Trevor Carter Thompson (born June 12, 1994) is an American professional basketball for Hangzhou Jingwei of the Chinese National Basketball League (NBL). He played collegiate for Ohio State University.

==College career==
As a freshman at Virginia Tech, Thompson averaged 5.0 points and 4.7 rebounds per game. He had 15 points and six rebounds against Duke. After the season, he decided to transfer to Ohio State, choosing the Buckeyes over offers from Indiana, Butler, and Purdue. He averaged 6.5 points and 5.1 rebounds per game as a sophomore and explored professional options before returning to Ohio State. As a junior at Ohio State, Thompson averaged 10.6 points and 9.2 rebounds per game and earned honorable mention All-Big Ten honors. Following the season, he decided to forgo his final season of eligibility to turn professional.

==Professional career==

===Santa Cruz Warriors (2017–2018)===
After going undrafted in the 2017 NBA draft, Thompson was included in the Boston Celtics roster for 2017 NBA Summer League. On October 13, 2017, Thompson was signed with the Golden State Warriors, but was waived three days later.

On October 31, 2017, Thompson was included in the 2017-18 opening night roster for the Santa Cruz Warriors of the NBA G League.

===Antibes Sharks (2018–2019)===
On August 23, 2018, Thompson signed with the Antibes Sharks of the Pro A.

=== Antwerp Giants (2019) ===
Thompson signed with the Antwerp Giants of the Belgian League on January 24, 2019.

=== Pieno žvaigždės Pasvalys (2019–2020) ===
At the beginning of 2019–20 season, he signed with Pieno žvaigždės Pasvalys of the Lithuanian Basketball League (LKL).

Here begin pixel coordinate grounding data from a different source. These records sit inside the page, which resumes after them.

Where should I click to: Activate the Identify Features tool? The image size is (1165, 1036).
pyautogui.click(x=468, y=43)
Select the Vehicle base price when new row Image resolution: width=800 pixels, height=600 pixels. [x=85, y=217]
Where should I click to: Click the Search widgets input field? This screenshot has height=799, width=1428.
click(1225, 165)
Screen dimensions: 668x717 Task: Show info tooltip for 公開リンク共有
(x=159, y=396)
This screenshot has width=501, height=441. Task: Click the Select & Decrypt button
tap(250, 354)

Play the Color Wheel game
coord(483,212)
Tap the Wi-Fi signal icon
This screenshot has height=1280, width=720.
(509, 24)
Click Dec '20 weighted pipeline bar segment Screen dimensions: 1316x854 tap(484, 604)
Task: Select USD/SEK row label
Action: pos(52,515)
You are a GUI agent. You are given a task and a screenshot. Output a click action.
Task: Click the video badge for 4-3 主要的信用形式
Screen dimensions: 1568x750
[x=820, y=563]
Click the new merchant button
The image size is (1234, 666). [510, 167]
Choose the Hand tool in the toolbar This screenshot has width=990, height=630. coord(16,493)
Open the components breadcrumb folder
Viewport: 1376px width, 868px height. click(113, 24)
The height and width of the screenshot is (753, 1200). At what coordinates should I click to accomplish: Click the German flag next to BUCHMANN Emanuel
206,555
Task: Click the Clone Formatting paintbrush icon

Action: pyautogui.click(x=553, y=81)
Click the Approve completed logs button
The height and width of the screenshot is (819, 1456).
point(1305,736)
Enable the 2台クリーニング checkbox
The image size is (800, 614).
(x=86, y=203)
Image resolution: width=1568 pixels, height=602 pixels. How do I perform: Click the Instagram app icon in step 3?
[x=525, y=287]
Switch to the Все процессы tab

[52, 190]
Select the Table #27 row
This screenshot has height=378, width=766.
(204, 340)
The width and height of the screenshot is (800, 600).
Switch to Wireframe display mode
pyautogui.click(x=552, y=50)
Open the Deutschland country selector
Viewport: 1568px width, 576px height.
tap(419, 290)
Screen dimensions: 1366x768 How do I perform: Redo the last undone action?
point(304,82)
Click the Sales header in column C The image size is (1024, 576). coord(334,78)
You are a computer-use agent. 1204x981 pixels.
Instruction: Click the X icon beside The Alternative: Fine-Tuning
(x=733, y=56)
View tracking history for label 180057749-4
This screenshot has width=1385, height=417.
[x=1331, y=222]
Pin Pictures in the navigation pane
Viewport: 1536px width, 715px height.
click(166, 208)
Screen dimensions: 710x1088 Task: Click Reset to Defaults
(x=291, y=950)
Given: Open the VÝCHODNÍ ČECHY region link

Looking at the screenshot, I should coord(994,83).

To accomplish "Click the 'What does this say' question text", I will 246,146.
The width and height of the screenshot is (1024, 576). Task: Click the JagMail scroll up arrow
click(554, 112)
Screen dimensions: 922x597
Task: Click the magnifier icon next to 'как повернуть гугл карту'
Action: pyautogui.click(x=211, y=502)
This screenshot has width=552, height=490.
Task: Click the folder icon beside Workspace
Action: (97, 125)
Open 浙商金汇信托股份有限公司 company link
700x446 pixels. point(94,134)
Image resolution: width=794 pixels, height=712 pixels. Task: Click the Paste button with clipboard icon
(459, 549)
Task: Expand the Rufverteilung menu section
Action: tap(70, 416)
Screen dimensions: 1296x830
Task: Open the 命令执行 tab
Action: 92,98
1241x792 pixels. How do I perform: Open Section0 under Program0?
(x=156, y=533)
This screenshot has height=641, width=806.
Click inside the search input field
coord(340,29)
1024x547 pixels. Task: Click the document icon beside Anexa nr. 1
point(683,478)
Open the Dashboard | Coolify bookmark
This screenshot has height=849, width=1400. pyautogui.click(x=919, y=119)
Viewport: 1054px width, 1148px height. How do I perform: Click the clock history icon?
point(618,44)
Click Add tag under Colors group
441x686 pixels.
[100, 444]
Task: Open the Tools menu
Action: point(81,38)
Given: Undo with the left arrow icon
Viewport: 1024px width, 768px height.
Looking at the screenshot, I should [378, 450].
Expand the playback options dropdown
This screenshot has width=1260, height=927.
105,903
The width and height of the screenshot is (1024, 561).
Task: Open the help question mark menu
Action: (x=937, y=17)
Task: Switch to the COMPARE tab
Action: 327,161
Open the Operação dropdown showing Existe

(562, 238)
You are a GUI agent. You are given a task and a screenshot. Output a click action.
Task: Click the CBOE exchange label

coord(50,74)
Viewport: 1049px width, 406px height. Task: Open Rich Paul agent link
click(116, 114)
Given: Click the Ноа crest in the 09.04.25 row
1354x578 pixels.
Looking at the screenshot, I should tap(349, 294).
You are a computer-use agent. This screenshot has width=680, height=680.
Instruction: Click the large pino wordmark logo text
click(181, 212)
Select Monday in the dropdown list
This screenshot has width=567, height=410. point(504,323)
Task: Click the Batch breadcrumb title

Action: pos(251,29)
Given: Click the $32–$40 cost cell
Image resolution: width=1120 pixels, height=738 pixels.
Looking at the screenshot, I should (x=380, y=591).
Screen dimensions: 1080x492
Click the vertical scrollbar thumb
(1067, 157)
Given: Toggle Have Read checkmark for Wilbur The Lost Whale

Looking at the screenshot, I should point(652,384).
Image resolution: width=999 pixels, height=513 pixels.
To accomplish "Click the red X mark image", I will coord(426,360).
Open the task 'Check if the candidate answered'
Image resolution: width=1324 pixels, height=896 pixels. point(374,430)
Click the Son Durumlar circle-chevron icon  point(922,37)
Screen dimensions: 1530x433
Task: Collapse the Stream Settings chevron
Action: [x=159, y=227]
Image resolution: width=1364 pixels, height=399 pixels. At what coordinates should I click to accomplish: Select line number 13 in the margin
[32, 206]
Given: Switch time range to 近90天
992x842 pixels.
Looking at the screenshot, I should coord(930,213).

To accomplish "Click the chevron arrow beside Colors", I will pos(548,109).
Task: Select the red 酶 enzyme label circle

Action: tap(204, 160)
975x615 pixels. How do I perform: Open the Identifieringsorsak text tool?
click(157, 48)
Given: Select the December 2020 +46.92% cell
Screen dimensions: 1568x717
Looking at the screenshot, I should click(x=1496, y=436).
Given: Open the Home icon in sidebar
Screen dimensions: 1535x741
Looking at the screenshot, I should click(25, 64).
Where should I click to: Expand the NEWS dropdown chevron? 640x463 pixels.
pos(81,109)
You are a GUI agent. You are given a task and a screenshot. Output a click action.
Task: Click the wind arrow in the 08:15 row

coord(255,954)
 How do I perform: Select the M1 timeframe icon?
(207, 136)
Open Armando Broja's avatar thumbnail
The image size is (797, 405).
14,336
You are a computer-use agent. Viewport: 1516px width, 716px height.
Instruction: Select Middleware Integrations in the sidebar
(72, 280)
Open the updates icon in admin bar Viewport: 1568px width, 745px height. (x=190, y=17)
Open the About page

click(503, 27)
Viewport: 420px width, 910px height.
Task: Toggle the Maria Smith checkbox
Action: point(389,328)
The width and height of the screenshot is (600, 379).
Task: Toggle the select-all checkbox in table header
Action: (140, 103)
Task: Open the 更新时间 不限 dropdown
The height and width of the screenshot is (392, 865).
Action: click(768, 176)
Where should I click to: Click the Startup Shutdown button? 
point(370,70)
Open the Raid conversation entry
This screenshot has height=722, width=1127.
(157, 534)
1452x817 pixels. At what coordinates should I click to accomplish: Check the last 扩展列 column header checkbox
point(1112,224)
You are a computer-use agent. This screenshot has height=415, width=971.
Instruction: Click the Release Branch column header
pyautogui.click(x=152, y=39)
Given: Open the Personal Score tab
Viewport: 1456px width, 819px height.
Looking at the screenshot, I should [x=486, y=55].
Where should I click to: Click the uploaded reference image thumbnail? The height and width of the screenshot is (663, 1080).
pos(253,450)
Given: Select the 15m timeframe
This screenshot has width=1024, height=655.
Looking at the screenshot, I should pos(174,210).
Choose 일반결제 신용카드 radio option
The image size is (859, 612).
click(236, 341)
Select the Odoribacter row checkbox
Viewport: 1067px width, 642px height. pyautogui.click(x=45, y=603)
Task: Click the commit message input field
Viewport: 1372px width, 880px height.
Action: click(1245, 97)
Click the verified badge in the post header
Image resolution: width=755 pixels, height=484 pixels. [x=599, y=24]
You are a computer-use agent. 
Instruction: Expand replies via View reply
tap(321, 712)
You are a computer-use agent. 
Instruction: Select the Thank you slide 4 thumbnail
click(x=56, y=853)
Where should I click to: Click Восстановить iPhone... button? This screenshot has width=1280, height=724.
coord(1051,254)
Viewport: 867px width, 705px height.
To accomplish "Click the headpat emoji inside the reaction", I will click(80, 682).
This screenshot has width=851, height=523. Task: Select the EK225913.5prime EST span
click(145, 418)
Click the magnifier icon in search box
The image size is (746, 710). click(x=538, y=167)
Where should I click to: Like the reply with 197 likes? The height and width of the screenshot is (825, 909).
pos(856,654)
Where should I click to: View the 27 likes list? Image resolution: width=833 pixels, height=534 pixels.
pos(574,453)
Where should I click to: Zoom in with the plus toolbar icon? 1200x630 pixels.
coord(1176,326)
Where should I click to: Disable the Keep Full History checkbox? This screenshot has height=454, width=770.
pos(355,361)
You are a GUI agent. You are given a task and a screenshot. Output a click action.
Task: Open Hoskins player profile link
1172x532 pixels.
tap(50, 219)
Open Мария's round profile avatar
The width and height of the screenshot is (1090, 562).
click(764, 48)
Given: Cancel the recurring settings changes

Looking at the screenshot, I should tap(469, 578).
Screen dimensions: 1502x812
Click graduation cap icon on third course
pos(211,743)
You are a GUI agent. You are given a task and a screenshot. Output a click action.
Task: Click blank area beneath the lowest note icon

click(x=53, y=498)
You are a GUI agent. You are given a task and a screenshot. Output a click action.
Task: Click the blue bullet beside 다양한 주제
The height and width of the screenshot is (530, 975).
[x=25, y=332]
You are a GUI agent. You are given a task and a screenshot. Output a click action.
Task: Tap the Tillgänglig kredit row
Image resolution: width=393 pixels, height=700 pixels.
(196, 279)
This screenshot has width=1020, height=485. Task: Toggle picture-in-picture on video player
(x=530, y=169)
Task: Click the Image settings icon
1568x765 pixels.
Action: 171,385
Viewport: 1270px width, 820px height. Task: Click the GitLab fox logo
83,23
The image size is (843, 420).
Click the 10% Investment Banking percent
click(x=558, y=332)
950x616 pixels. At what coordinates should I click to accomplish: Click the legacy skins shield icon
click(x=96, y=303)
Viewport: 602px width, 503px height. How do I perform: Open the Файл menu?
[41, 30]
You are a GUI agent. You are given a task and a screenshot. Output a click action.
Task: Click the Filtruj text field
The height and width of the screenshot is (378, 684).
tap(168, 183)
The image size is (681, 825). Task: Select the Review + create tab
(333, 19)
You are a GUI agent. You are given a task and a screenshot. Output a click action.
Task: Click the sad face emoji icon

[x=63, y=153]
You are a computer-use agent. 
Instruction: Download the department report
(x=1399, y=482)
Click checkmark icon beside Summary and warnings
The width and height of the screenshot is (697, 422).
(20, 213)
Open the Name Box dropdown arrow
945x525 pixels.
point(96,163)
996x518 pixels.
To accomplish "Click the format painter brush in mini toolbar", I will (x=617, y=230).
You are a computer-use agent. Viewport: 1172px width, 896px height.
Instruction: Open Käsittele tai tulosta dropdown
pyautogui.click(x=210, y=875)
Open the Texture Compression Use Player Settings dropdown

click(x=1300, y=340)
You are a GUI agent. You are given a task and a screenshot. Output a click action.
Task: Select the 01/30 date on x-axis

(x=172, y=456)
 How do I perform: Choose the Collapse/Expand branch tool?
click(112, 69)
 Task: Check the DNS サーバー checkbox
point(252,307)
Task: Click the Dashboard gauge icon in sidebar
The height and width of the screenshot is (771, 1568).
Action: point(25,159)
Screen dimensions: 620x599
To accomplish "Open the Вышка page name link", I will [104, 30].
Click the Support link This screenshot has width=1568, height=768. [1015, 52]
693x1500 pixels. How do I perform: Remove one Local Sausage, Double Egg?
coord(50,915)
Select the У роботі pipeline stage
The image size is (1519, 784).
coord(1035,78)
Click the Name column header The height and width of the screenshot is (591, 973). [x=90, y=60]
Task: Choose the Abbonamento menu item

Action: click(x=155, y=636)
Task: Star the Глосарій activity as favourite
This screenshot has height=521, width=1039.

He averaged 7.1 points and 6.6 rebounds per game.

=== Tuři Svitavy (2020) ===
On March 4, 2020, he signed with Tuři Svitavy of the Czech Národní Basketbalová Liga (NBL).

=== Kangoeroes Basket Mechelen (2020–2021) ===
On May 24, 2020, Thompson signed with Kangoeroes Mechelen of the Belgian Pro Basketball League.

=== Polski Cukier Toruń (2021) ===
On July 27, 2021, Thompson signed with Polski Cukier Toruń of the Polish Basketball League (PLK). In 12 games, he averaged 15.2 points, 8.4 rebounds, and 1.1 assists per game.

=== Zadar (2021–2022) ===
On November 26, 2021, Thompson signed with Zadar in the Croatian League and ABA League.

=== Scafati Basket (2022–2023) ===
On August 4, 2022, he signed with Scafati Basket of the Italian Lega Basket Serie A.

=== Peristeri (2023–2024) ===
On July 6, 2023, Thompson signed with Greek club Peristeri.

=== Tofaş (2024) ===
On August 9, 2024, he signed with Tofaş of Basketbol Süper Ligi (BSL).

==Personal life==
Thompson is the son of former Major League Baseball player Ryan Thompson.